What Might Happen Next in the Genocide Case Against Israel

Exploring the role of the International Court of Justice in human rights.

Depending on the angle from which you view it, the genocide case against Israel at the International Court of Justice can embody either the promises or the failures of one of the primary aims of the international human rights project: making rights a matter of law, not just of power.

Last week, the court, which is the United Nations’ top judicial body, heard initial arguments in the case brought by South Africa in late December, which accuses Israel of “acts and omissions” that are “genocidal in character” against Palestinians in Gaza.

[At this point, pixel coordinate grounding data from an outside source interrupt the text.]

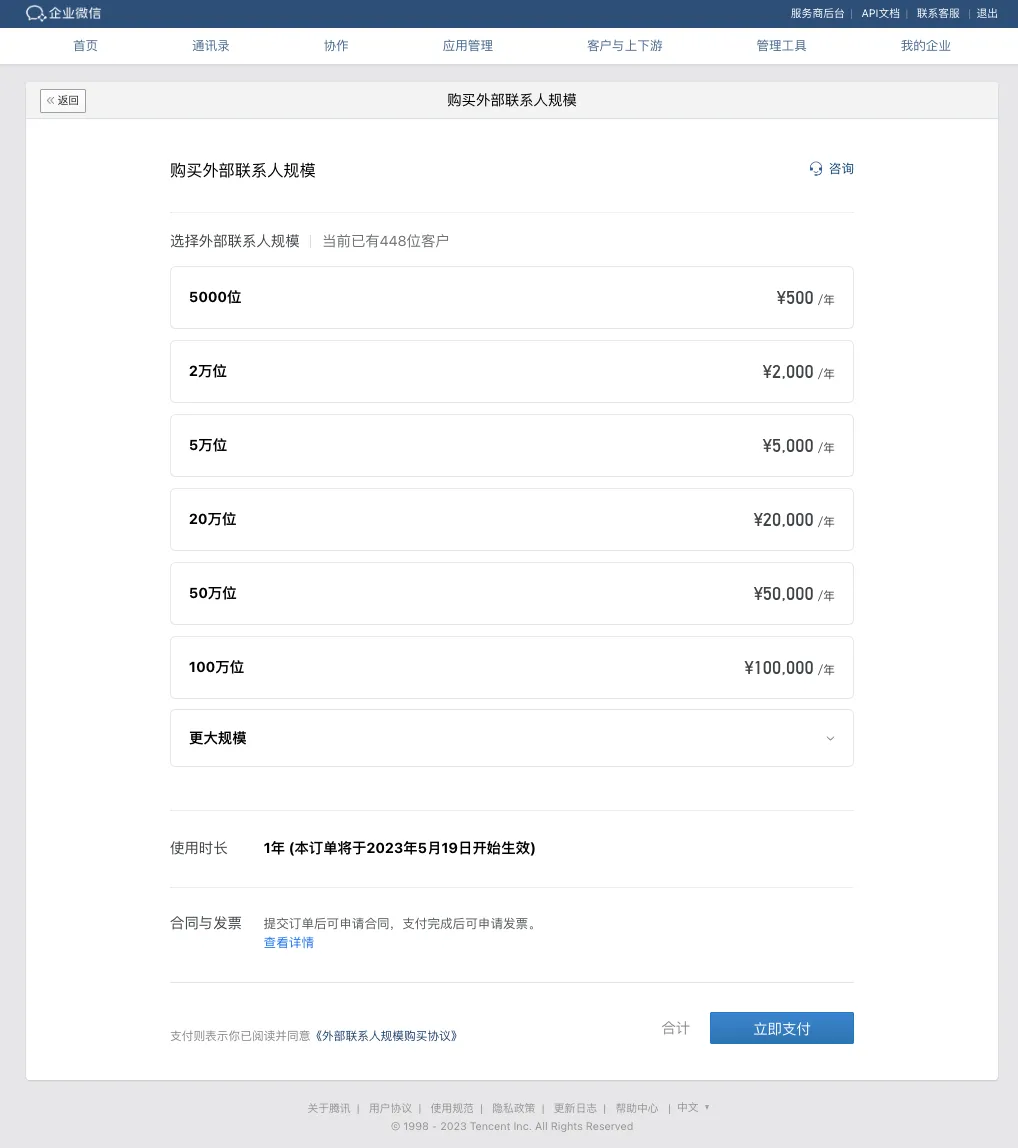Image resolution: width=1018 pixels, height=1148 pixels.
Task: Go to 通讯录 in the navigation
Action: (x=210, y=45)
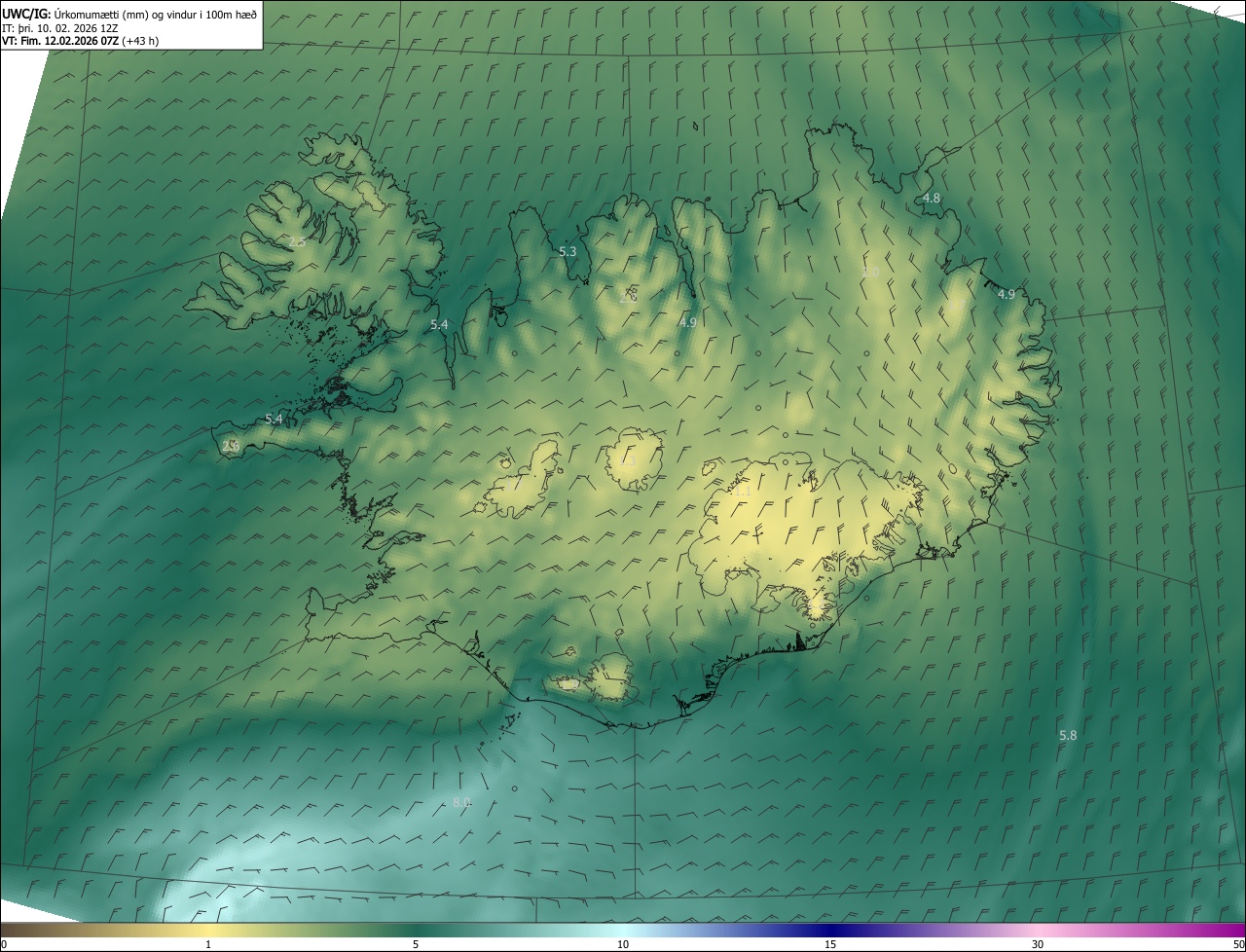Click the VT valid time line in header

80,41
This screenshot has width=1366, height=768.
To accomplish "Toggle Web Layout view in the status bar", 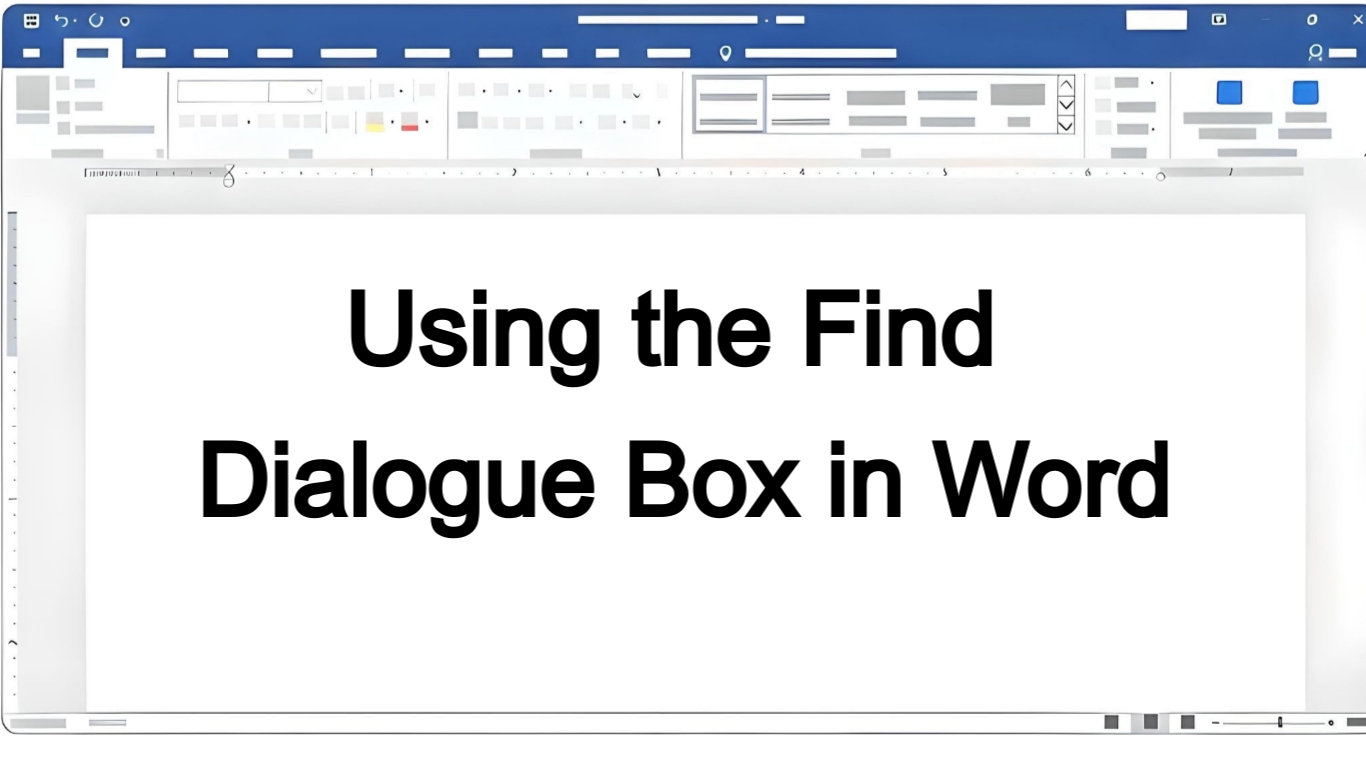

This is only the fourth time that a country has brought a genocide case before the I.C.J. The first was in 1993, 44 years after the Convention was drafted in 1948. And the other three have been filed in just the last four years: a 2019 case against Myanmar alleging genocide against the Rohingya minority; a 2022 case alleging Russia had abused the Genocide Convention as a pretext for an illegal invasion of Ukraine, and that Russia appeared to be planning acts of genocide in Ukraine; and the current case against Israel.

Israel categorically denies the accusation, and the 17 judges sitting in this case are now deliberating whether to order “provisional measures,” a temporary order that would ask Israel to take proactive steps to ensure genocide doesn’t occur in the future, while the case is pending.

The case has understandably aroused extremely strong emotions. I am not going to analyze South Africa’s allegations or Israel’s counterarguments here. Rather, I want to explore what the case tells us about how the I.C.J. functions and the role it plays in human rights overall, not only in this case, but in others, too.

On the one hand, we see a system in which countries can be called before a neutral tribunal to account for their actions.